How does this impact humans?
The scientists’ sole objective for developing the bioprosthetic ovaries was to help restore fertility and hormone production in women who have undergone adult cancer treatments or those who survived childhood cancer and now have increased risks of infertility and hormone-based developmental issues.
“What happens with some of our cancer patients is that their ovaries don’t function at a high enough level and they need to use hormone replacement therapies in order to trigger puberty,” said Monica Laronda, co-lead author of this research and a former post-doctoral fellow in the Woodruff lab.
“The purpose of this scaffold is to recapitulate how an ovary would function. We’re thinking big picture, meaning every stage of the girl’s life, so puberty through adulthood to a natural menopause.”
Laronda is now an assistant professor at the Stanley Manne Children’s Research Institute at the Ann & Robert H. Lurie Children’s Hospital.
Additionally, the successful creation of 3-D printed implants to replace complex soft tissue could significantly impact future work in soft tissue regenerative medicine.
Technically, how does biological 3-D printing work?
3-D printing an ovary structure is similar to a child using Lincoln Logs, said Alexandra Rutz, co-lead author of the study and a former biomedical engineering graduate fellow in Shah’s Tissue Engineering and Additive Manufacturing (TEAM) lab at the Simpson Querrey Institute.
Children can lay the logs at right angles to form structures. Depending on the distance between the logs, the structure changes to build a window or a door, etc.
“3-D printing is done by depositing filaments,” said Rutz, who is now a Whitaker International Postdoctoral Scholar at École Des Mines De Saint-Étienne in Gardanne, France.
“You can control the distance between those filaments, as well as the advancing angle between layers, and that would give us different pore sizes and different pore geometries.”
In Northwestern’s lab, the researchers call these 3-D printed structures “scaffolds,” and liken them to the scaffolding that temporarily surrounds a building while it undergoes repairs.

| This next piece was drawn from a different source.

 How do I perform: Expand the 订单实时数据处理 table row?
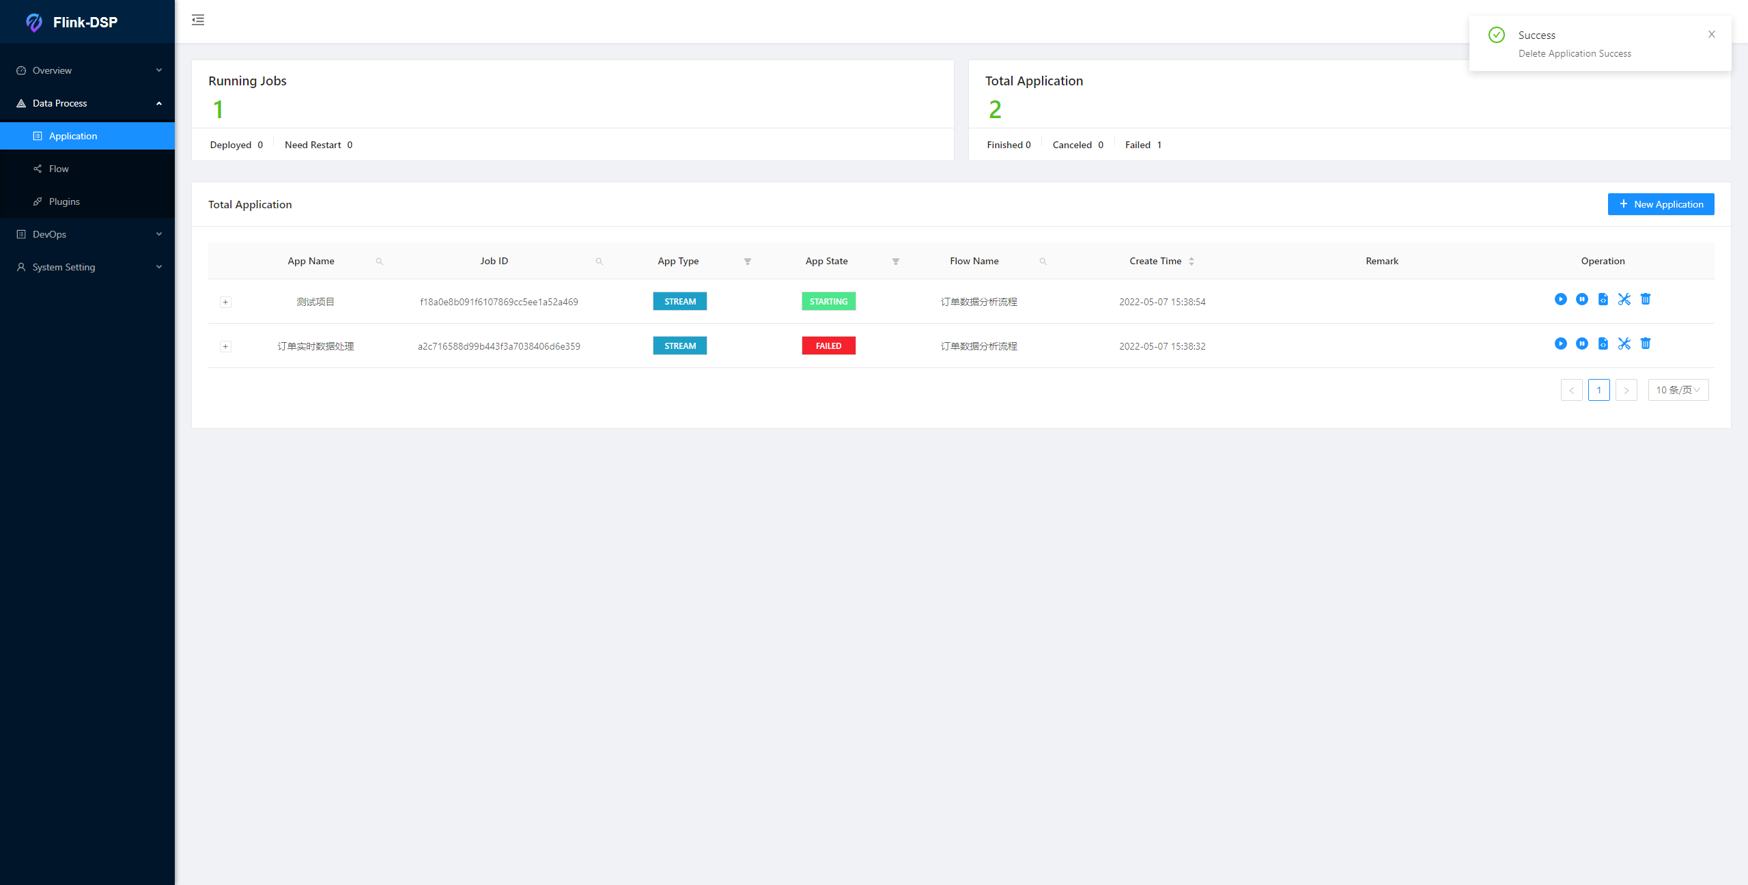[x=225, y=346]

“Every organ has a skeleton,” said Woodruff, who also is the Thomas J. Watkins Memorial Professor of Obstetrics and Gynecology and a member of the Robert H. Lurie Comprehensive Cancer Center of Northwestern University. “We learned what that ovary skeleton looked like and used it as model for the bioprosthetic ovary implant.”
In a building, the scaffolding supports the materials needed to repair the building until it’s eventually removed. What’s left is a structure capable of holding itself up.
Similarly, the 3-D printed “scaffold” or “skeleton” is implanted into a female and its pores can be used to optimize how follicles, or immature eggs, get wedged within the scaffold.
The scaffold supports the survival of the mouse’s immature egg cells and the cells that produce hormones to boost production.
The open structure also allows room for the egg cells to mature and ovulate, as well as blood vessels to form within the implant enabling the hormones to circulate within the mouse bloodstream and trigger lactation after giving birth.
The all-female McCormick-Feinberg collaboration for this research was “very fruitful,” Shah said, adding that it was motivational to be part of an all-female team doing research towards finding solutions to female health issues.
“What really makes a collaboration work are the personalities and being able to find the humor in the research,” Shah said. “Teresa and I joked that we’re grandparents of these pups.”